Begin with the line containing "Screen dimensions: 799x396" and copy every line after it to the end of the entries, exactly, leaving out the lines before it.

▼

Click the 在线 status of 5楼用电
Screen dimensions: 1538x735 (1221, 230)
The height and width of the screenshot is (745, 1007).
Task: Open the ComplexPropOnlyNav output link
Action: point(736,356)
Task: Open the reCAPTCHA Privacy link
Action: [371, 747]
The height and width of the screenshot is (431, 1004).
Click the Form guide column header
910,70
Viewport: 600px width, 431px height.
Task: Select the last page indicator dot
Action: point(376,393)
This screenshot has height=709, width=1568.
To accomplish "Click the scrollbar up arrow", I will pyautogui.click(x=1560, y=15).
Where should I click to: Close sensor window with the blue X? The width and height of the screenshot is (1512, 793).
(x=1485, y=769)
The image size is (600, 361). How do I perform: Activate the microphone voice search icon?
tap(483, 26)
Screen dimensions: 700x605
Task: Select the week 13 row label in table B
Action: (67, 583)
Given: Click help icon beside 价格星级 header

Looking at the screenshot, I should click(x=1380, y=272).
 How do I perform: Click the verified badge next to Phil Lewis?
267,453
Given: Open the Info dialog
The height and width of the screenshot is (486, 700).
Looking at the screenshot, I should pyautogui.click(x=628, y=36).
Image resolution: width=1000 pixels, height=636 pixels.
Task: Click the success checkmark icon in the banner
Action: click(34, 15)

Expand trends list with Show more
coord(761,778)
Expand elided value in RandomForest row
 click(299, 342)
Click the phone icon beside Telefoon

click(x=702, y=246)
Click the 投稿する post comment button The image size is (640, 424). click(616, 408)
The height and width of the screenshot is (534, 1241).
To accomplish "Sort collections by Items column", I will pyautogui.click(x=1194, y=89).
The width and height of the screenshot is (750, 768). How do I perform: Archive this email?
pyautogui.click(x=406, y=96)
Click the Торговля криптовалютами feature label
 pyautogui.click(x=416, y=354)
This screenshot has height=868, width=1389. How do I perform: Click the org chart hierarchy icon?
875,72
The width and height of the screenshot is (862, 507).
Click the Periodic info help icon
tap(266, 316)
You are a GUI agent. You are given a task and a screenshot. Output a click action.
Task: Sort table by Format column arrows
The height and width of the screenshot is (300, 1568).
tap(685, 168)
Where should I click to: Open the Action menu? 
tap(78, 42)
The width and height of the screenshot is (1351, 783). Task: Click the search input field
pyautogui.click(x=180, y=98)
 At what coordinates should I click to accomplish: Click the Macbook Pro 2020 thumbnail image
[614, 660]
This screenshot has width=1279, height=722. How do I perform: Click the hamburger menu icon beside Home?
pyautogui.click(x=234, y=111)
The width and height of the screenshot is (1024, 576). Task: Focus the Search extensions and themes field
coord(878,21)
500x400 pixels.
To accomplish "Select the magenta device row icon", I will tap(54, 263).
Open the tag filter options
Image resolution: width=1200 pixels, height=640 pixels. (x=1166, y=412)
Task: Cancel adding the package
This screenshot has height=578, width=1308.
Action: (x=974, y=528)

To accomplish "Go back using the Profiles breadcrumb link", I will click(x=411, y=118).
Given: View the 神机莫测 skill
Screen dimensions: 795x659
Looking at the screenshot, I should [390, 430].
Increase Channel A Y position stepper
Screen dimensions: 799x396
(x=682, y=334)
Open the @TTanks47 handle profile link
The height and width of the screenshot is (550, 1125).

▲

EXPECTED ANSWER:
Screen dimensions: 799x396
(x=682, y=334)
Open the @TTanks47 handle profile link
The height and width of the screenshot is (550, 1125).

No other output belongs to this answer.